Every year, AIA Austin hosts its summer conference, a two-day event where regional architects gather in the capital city to learn and network.

Organizers spent much of this last winter revamping and rebranding the conference. It was supposed to be held at the AT&T Center for the first time in August. Then spring came, and with it, COVID-19.

“There is no way we can have 350 people in a convention center,” explained AIA Austin Executive Director Ingrid Spencer.

But canceling the conference wasn’t an option. In Texas, architects are required to have 12 credit hours of continuing education a year; AIA requires their members to have 18.

Spencer says conferences like theirs are the main resource local architects have for completing those requirements. Many of the panels held during the conference count for credits and without them some architects could be left with limited options.

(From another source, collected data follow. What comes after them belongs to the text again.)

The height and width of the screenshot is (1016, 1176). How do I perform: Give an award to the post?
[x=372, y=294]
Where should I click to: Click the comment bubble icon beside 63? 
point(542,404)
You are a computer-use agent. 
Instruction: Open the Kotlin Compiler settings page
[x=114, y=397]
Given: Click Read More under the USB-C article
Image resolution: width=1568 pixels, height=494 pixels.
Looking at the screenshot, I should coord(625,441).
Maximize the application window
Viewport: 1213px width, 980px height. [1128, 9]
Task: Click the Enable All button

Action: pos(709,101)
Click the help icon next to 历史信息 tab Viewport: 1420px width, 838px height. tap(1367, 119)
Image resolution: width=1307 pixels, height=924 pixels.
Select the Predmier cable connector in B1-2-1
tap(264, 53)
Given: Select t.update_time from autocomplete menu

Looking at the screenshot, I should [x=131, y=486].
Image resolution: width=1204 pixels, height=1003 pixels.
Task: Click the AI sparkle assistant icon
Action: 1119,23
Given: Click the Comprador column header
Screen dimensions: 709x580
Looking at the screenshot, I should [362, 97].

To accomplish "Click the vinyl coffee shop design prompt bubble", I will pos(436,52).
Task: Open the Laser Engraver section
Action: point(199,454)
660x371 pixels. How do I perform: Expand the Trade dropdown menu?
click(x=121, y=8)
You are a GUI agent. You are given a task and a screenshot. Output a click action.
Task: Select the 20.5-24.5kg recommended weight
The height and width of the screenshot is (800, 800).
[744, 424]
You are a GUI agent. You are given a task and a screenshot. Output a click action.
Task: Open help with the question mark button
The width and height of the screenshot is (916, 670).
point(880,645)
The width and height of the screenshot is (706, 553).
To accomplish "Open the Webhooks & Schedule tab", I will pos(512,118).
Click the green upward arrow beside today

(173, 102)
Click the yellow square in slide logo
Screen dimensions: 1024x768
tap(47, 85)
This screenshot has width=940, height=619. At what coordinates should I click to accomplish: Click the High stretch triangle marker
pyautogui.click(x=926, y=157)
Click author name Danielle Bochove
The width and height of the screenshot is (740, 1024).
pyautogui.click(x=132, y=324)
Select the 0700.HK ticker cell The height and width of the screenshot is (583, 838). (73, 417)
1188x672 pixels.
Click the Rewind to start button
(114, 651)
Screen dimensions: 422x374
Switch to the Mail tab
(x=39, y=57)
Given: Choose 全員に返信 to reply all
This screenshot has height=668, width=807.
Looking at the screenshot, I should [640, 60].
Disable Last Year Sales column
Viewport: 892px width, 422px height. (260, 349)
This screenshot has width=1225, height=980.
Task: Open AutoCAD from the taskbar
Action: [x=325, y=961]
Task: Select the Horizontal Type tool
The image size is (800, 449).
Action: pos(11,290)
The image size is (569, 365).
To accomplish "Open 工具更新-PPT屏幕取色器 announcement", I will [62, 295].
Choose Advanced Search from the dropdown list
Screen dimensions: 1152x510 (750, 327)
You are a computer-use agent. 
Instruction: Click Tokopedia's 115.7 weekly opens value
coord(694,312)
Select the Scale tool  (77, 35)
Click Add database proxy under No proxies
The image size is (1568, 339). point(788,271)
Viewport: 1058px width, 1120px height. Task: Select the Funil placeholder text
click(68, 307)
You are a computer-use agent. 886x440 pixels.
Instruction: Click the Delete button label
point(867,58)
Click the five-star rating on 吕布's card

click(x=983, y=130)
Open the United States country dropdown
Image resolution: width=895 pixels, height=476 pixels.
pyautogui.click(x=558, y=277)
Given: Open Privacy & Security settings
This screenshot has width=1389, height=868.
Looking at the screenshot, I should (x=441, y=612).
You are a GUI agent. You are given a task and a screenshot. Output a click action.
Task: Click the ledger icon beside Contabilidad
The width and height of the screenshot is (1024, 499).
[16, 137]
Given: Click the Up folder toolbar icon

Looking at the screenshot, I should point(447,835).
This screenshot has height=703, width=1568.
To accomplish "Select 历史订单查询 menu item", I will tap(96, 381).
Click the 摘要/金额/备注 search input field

That’s why organizers decided they had to take their conference virtual this year, something they've never done before.

Spencer, her team, and other AIA chapters nationwide have since spent their recent days researching how to make virtual conferences not only happen, but how to make them successful and engaging to attendees.

The two main factors Spencer was looking for in a virtual hosting platform: customization and design. Customization because the conference managed to keep estimated 75 percent of their sponsors and they need to be able to fulfill those obligations. Design because, “It’s got to look good.”

At the end of the day, Spencer explained architects are focused on design and their conference, which for the first time is actually titled the Design Excellence Conference, needed to match that focus.

The virtual conference is August 19-21 so Spencer and her team are now in the final prep stages before they will find out if their mission was successful.

No matter how this year’s conferences plays out, Spencer believes the virtual elements they’re implementing won’t go away even when they’re meeting again in person. The pandemic may have forced them to go virtual but she believes it’s something they should have been working on long before they were ultimately forced to.

Over the last few months, her organization has hosted a several small virtual events that ended up being heavily attended, not just by local architects, but by people from across the globe. Spencer says there is an opportunity with virtual meetings to include people who live in areas that may not have a dedicated conference.

But despite the silver linings that come with going virtual, Spencer says her organization will one day be back in person.

“We will never stop meeting in person when it’s safe to do that,” she said.